Happy Birthday Title IX! Keep on Fighting.

Donna deVarona, who had no college swim programs to attend after the Olympics.

They learned the hard way that even groundbreaking civil rights laws are not self-executing.

Kelly Belanger. Invisible Seasons

Considering that an earthquake of legislation was enacted on June 23, 1972, you wouldn’t know it by looking at the newspaper archives. Title IX isn’t mentioned in the NY Times story on June 24, which references Nixon signing the “School Aid Bill.” The president’s major gripe about the bill is the lack of restriction on school busing. A tiny note towards the bottom mentions that colleges would lose funding if they discriminated against women in admission policies.

Front page of the NYT when Title IX is signed; most of the discussion about the Higher Education bill is about busing.
Title IX, almost a footnote at the time. Photo from NYTimes.com.

On that day, Kissinger was in talks with “Peking.” The Hurricane Agnes flood was devastating Pennsylvania. The president held a press conference on Domestic Matters, whose first question was about what the administration knew about the break-in at the Democratic Headquarters the previous week. Nixon said, “I know nothing.”
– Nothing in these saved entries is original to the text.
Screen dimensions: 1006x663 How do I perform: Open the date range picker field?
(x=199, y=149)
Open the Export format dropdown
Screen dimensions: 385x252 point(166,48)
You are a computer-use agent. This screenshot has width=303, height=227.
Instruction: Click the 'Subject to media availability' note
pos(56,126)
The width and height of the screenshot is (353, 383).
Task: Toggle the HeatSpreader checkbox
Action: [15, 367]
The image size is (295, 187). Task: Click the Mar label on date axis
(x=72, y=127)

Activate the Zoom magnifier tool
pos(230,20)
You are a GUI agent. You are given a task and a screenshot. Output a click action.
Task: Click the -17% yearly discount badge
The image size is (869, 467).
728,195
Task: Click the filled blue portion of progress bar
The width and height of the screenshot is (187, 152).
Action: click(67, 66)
Looking back now, you’d think there was a switch flipped somehow (by Nixon) and voila! Megan Rapinoe and the WNBA burst like fireworks on to the scene. But that’s misleading. Title IX was a slow burn. People at the time didn’t see the fire kindled and, when they did, tried various endeavors to stamp it out. Those pushing for it were political animals, jockeying for position. No one thought about women playing sports. Some of the best ideas come as unintended consequences.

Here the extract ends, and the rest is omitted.